Abstract

This chapter analyzes national forestry policy focused on peasants and indigenous peoples who inhabit the Gran Chaco, Argentina, whose lands and life systems have been affected by deforestation, the expansion of the livestock farming model, and what some authors call “world land fever.” The forestry policy under analysis is the Native and Community Forestry Project (2015–2020), managed by the Undersecretariat of Planning and the Environment and Sustainable Development Secretariat in close collaboration with the Forestry Department. The main purpose of this work is to highlight how and in which ways the “strengthening of land tenure” is taken as a pivotal objective of the forestry policy, which are some of the procedures (accreditation, minutes, administrative records, guarantees, etc.), and State regulation methods brought into play from the perspective of officers and project technicians. In the framework of “strengthening,” the project implemented an organization of the legal land registry of the territories together with a series of State provincial agencies.
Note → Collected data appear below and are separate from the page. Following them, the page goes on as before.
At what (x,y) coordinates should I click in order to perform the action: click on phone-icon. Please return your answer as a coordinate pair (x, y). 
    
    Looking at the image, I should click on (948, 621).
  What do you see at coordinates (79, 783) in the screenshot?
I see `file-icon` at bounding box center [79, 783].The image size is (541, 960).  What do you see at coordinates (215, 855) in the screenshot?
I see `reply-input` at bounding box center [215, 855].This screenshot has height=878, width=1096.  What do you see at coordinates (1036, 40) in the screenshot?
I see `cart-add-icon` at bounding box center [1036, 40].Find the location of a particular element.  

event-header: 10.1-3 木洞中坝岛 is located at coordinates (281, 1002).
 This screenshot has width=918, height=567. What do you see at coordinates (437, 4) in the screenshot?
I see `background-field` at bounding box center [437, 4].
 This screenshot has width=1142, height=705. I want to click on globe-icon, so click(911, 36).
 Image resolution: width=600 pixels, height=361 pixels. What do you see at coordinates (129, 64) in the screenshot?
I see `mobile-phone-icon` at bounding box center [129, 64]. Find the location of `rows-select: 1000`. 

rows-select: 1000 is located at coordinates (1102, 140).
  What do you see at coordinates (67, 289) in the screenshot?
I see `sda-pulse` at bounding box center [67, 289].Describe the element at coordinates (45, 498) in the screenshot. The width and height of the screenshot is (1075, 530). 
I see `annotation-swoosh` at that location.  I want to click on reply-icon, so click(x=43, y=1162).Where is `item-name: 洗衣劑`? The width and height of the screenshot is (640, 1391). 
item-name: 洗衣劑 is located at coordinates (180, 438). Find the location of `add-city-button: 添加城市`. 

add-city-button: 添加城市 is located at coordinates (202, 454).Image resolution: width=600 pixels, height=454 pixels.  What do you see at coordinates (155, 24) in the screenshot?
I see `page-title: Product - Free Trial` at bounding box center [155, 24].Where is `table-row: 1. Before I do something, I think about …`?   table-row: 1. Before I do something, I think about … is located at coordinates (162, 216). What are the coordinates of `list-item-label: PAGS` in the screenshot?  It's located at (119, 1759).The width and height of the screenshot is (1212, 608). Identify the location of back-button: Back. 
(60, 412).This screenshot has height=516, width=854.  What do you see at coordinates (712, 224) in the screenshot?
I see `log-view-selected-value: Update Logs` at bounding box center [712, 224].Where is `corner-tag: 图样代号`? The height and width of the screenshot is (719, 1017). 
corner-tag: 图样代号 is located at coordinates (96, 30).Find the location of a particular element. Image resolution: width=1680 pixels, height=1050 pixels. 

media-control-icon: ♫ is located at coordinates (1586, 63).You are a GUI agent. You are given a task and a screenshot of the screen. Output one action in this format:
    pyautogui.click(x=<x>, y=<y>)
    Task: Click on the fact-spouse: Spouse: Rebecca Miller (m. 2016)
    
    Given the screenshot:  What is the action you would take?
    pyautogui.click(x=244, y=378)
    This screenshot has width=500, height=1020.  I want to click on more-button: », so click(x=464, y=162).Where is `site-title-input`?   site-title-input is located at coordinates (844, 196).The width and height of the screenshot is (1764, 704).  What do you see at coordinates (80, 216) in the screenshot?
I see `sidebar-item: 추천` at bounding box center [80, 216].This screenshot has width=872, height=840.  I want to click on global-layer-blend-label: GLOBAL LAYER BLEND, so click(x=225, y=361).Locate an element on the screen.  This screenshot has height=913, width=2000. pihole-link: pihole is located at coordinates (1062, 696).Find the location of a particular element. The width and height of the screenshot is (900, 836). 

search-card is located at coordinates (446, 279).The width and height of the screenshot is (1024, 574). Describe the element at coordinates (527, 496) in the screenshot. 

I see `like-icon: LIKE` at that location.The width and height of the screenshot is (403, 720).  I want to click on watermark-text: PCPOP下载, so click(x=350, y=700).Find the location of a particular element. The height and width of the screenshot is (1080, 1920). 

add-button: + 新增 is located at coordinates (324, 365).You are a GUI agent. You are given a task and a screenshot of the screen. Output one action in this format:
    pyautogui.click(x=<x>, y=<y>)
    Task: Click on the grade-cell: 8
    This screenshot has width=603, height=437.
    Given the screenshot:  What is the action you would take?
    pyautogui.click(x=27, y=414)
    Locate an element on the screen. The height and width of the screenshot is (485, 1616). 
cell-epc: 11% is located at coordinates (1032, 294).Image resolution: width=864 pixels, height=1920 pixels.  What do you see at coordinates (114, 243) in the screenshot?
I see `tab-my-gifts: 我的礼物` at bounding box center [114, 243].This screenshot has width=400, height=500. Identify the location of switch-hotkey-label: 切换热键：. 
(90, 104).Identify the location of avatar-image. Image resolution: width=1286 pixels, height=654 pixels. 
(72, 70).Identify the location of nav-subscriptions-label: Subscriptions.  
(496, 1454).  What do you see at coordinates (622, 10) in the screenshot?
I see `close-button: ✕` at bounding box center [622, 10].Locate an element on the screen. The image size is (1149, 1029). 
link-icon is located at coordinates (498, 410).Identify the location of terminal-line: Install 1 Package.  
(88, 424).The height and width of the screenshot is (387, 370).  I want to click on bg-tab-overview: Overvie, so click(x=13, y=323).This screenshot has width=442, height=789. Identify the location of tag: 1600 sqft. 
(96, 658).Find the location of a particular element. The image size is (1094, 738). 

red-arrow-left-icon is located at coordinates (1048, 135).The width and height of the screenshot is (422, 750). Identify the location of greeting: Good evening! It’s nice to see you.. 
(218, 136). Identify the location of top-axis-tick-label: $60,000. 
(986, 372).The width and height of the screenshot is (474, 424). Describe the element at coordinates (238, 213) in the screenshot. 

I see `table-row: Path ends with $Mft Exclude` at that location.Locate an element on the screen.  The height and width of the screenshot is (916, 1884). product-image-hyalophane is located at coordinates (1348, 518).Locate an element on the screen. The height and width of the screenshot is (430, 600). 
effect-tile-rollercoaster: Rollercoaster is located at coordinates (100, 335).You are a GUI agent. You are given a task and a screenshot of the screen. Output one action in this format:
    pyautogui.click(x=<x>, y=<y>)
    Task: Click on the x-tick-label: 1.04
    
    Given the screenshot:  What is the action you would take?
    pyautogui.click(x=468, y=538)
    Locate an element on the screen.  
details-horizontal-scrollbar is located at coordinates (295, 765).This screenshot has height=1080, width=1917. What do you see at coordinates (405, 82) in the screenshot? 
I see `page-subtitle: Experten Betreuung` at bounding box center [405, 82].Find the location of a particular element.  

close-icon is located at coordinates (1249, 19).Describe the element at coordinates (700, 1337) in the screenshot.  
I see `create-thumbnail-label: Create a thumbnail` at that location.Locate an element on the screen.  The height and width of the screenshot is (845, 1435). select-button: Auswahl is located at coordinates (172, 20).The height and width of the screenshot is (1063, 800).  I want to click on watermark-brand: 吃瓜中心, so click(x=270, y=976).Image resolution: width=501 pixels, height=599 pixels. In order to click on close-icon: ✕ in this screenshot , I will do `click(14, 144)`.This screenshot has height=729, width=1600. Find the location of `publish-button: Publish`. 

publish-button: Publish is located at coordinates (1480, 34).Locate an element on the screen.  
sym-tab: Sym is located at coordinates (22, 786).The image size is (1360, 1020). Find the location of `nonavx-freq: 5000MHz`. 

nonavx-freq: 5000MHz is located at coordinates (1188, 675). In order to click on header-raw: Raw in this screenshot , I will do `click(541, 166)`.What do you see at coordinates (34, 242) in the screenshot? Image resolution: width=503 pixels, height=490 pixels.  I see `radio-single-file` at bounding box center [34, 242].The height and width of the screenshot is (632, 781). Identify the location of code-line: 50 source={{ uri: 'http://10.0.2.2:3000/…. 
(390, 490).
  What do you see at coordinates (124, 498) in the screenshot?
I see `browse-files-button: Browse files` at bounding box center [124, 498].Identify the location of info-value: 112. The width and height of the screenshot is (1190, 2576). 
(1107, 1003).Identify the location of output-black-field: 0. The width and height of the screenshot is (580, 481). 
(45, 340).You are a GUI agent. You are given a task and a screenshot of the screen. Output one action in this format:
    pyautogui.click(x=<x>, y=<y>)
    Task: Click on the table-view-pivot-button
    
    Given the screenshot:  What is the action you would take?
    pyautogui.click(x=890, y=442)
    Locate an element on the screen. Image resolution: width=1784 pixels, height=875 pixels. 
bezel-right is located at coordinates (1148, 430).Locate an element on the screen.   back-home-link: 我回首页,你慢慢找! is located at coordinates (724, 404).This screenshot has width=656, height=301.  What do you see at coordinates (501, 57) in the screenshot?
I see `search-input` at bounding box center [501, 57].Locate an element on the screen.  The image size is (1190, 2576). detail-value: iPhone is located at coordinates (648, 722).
It is important to point out the contradictions and tensions that arose during the policy implementation, in relation to the importance acquired by some of the procedures and requirements deployed by state agencies in order to endorse the project [Research for this chapter took place within the UBACyT Research Project (20020170100457BA) “Practical articulations of different political-administrative levels of organization: social relationships and political processes” (2018–2021), and within the framework of the FILOCyT Program (FC19-015) “Public policy, territorialities and technological devices: a comparative anthropological analysis of social processes of production, demarcation and spatial representation in Argentina” (2018–2021)].